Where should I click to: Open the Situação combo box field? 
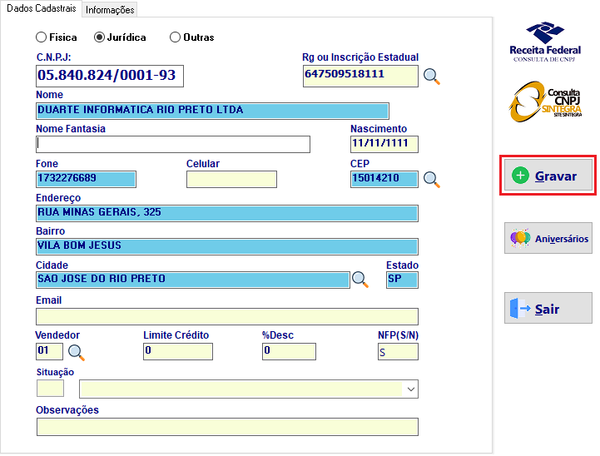248,389
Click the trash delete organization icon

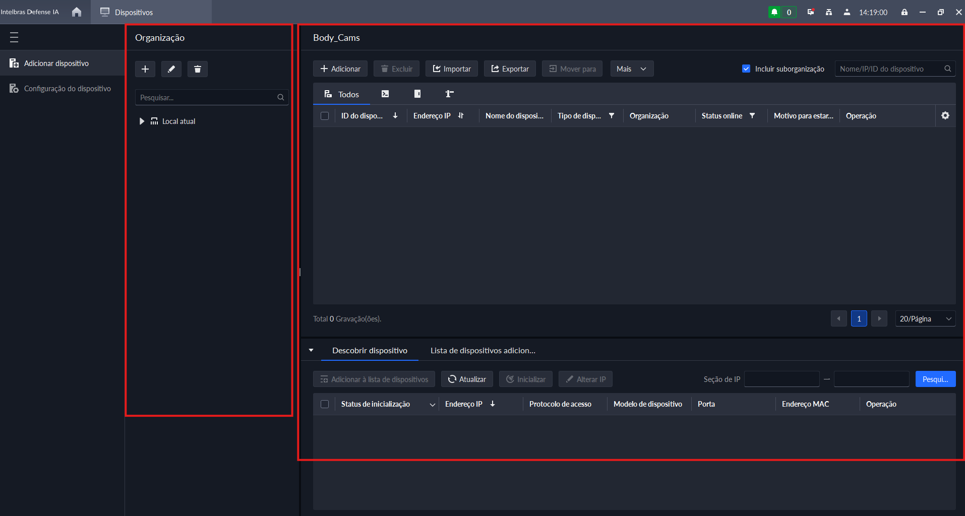[x=198, y=69]
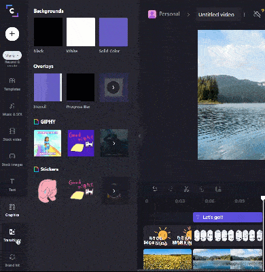The width and height of the screenshot is (265, 272).
Task: Select the Solid Color purple background swatch
Action: [113, 32]
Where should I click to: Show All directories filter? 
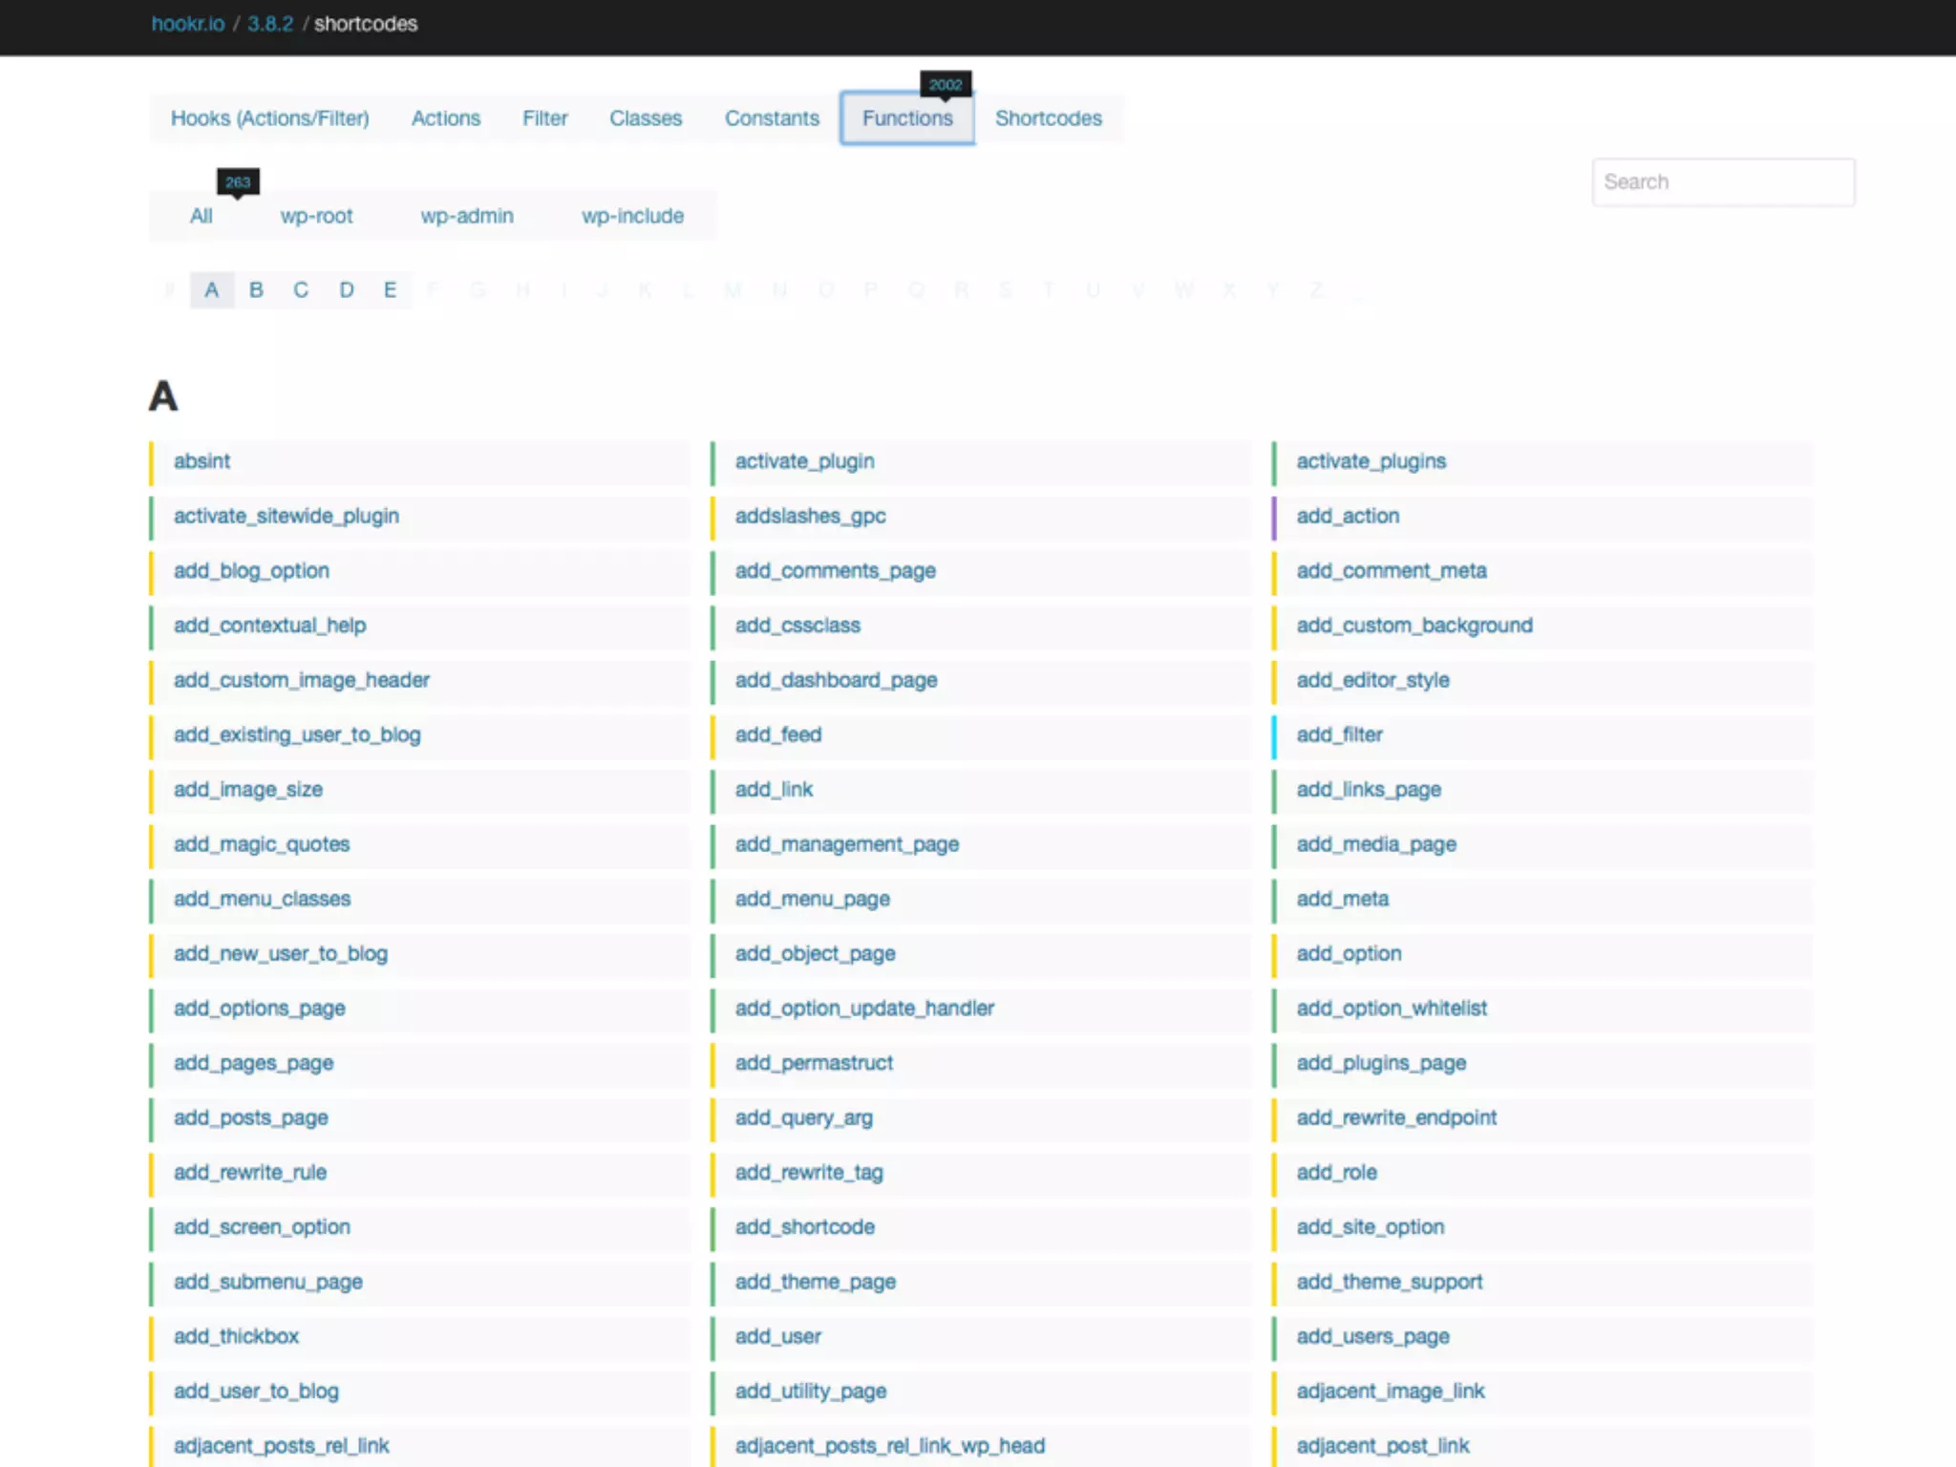click(x=201, y=216)
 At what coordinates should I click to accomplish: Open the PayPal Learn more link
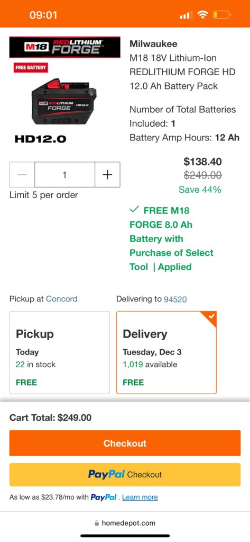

● WHAT IS REQUIRED:
Could you switch each "Where should I click to" in the material above to "Where do I tap to" and reproduce the rest unchanged, leaving out the pictures?

● THE ANSWER:
Where do I tap to: Open the Situação combo box field? 
248,389
Click the trash delete organization icon

[x=198, y=69]
The width and height of the screenshot is (265, 272).
Task: Select the Solid Color purple background swatch
Action: [113, 32]
Where do I tap to: Show All directories filter? 
click(x=201, y=216)
 At what coordinates should I click to accomplish: Open the PayPal Learn more link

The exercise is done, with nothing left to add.